Exercise instructions
Reproduce the following data word for word, without changing anything.

──────────────────────────────

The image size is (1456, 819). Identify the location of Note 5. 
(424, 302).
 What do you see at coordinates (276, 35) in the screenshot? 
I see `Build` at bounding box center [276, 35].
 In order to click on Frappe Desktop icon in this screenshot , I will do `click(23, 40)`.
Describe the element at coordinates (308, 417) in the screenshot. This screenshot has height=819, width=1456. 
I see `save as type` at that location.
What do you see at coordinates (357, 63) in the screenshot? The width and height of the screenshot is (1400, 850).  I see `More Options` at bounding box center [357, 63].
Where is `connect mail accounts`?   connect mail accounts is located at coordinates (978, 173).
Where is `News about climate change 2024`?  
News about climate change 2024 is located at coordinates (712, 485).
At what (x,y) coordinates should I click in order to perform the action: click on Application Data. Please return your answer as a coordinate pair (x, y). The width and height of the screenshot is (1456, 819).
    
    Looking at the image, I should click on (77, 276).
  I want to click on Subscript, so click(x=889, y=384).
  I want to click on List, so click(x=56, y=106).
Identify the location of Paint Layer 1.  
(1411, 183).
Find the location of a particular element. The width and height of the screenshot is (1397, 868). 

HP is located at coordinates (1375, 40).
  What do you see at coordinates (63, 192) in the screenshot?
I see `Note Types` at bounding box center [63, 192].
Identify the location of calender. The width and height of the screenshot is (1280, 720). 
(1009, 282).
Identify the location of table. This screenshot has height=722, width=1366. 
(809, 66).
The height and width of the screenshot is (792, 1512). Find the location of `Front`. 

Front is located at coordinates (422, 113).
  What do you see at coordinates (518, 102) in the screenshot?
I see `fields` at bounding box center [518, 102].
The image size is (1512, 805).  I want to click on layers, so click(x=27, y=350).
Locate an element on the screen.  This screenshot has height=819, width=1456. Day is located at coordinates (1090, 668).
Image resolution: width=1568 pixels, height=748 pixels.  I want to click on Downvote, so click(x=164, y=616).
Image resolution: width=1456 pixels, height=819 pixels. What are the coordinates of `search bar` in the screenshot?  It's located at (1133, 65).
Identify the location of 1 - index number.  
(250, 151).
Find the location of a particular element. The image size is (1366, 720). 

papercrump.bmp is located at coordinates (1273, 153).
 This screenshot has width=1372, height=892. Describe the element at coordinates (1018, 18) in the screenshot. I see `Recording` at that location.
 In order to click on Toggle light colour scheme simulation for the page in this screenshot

──────────────────────────────

Solution for this exercise
The image size is (1456, 819). Identify the location of Note 5. 
(424, 302).
 What do you see at coordinates (276, 35) in the screenshot? 
I see `Build` at bounding box center [276, 35].
 In order to click on Frappe Desktop icon in this screenshot , I will do `click(23, 40)`.
Describe the element at coordinates (308, 417) in the screenshot. This screenshot has height=819, width=1456. 
I see `save as type` at that location.
What do you see at coordinates (357, 63) in the screenshot? The width and height of the screenshot is (1400, 850).  I see `More Options` at bounding box center [357, 63].
Where is `connect mail accounts`?   connect mail accounts is located at coordinates (978, 173).
Where is `News about climate change 2024`?  
News about climate change 2024 is located at coordinates (712, 485).
At what (x,y) coordinates should I click in order to perform the action: click on Application Data. Please return your answer as a coordinate pair (x, y). The width and height of the screenshot is (1456, 819).
    
    Looking at the image, I should click on (77, 276).
  I want to click on Subscript, so click(x=889, y=384).
  I want to click on List, so click(x=56, y=106).
Identify the location of Paint Layer 1.  
(1411, 183).
Find the location of a particular element. The width and height of the screenshot is (1397, 868). 

HP is located at coordinates (1375, 40).
  What do you see at coordinates (63, 192) in the screenshot?
I see `Note Types` at bounding box center [63, 192].
Identify the location of calender. The width and height of the screenshot is (1280, 720). 
(1009, 282).
Identify the location of table. This screenshot has height=722, width=1366. 
(809, 66).
The height and width of the screenshot is (792, 1512). Find the location of `Front`. 

Front is located at coordinates (422, 113).
  What do you see at coordinates (518, 102) in the screenshot?
I see `fields` at bounding box center [518, 102].
The image size is (1512, 805).  I want to click on layers, so click(x=27, y=350).
Locate an element on the screen.  This screenshot has height=819, width=1456. Day is located at coordinates (1090, 668).
Image resolution: width=1568 pixels, height=748 pixels.  I want to click on Downvote, so click(x=164, y=616).
Image resolution: width=1456 pixels, height=819 pixels. What are the coordinates of `search bar` in the screenshot?  It's located at (1133, 65).
Identify the location of 1 - index number.  
(250, 151).
Find the location of a particular element. The image size is (1366, 720). 

papercrump.bmp is located at coordinates (1273, 153).
 This screenshot has width=1372, height=892. Describe the element at coordinates (1018, 18) in the screenshot. I see `Recording` at that location.
 In order to click on Toggle light colour scheme simulation for the page in this screenshot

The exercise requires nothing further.